None whatsoever, says Cindy Williams, a security analyst at the Massachusetts Institute of Technology. Then again, the same pledge has been made every year since the war began, she dryly adds.

"A big drop in troop levels is always just around the corner, but each year, they're surprised by events. They were surprised there was no big welcome at the start of the war, surprised at the insurgency that rose up, now they're surprised that Iraq is on the brink of civil war."

The army is straining to plug holes, Williams says: "If they could cut back to 60,000 troops, it could be sustained more or less indefinitely and with a sensible rotation policy. But not this level."

Another factor in the military squeeze play is that oft-repeated presidential assurance that "as the Iraqi forces stand up, we will stand down" has hit several snags. Some 128,000 Iraqi troops have now been trained, but she says there are "clear problems with their loyalty, competence and commitment."

A senior commander in Baghdad said last week that a request for 3,000 additional Iraqi troops couldn't be met because the soldiers didn't want to leave other parts of the country for the insurgent-ridden city.

President George W. Bush has a choice to make, says Williams. Either set a date for an exit strategy and stick to it or increase the size of the regular army. Both come with obstacles; both present a dilemma. "Only the Sunnis want the U.S. out," she says. "The Shiites want the troops there as back-up and the Kurds want them for protection."

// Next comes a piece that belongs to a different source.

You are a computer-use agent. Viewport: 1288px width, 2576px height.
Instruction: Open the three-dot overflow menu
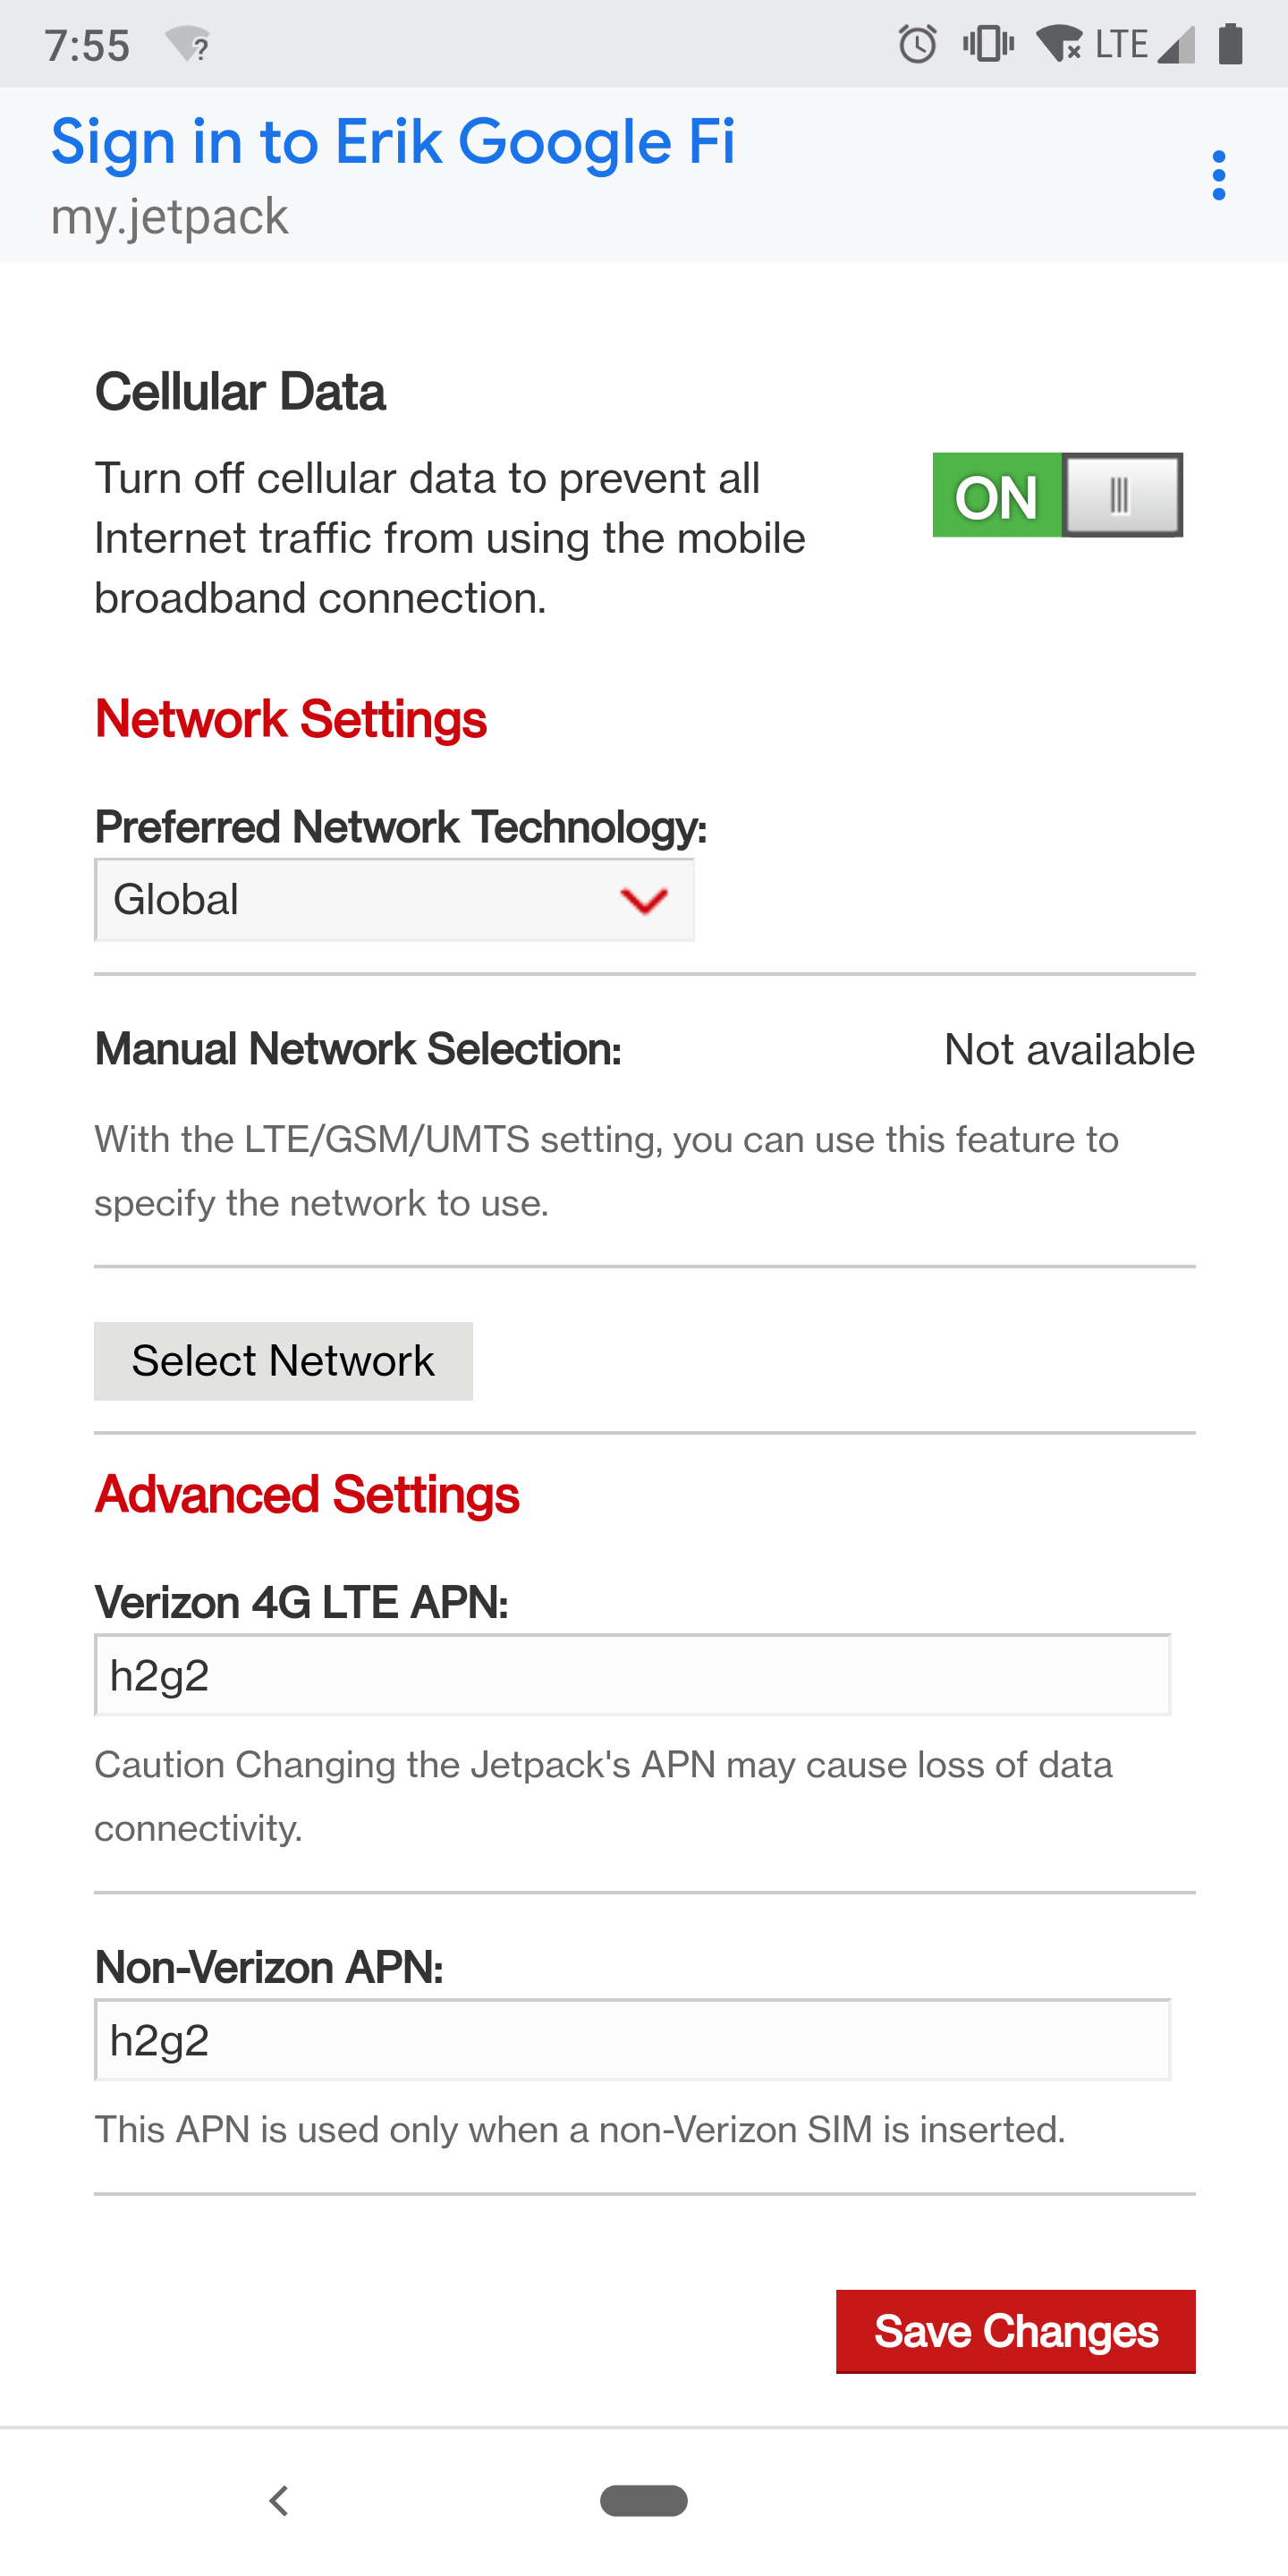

But enlarging the army would be a hard sell to an increasingly skeptical U.S. public. "And it would take two years to ready recruits. If they'd done it three years ago, they'd have the size of army they need now."

That would have required planning.

"And plans rarely survive contact with the enemy," says security analyst John Pike. "We're at war with an adaptable, resourceful enemy. The army is going to be in the sandbox with it for some time to come."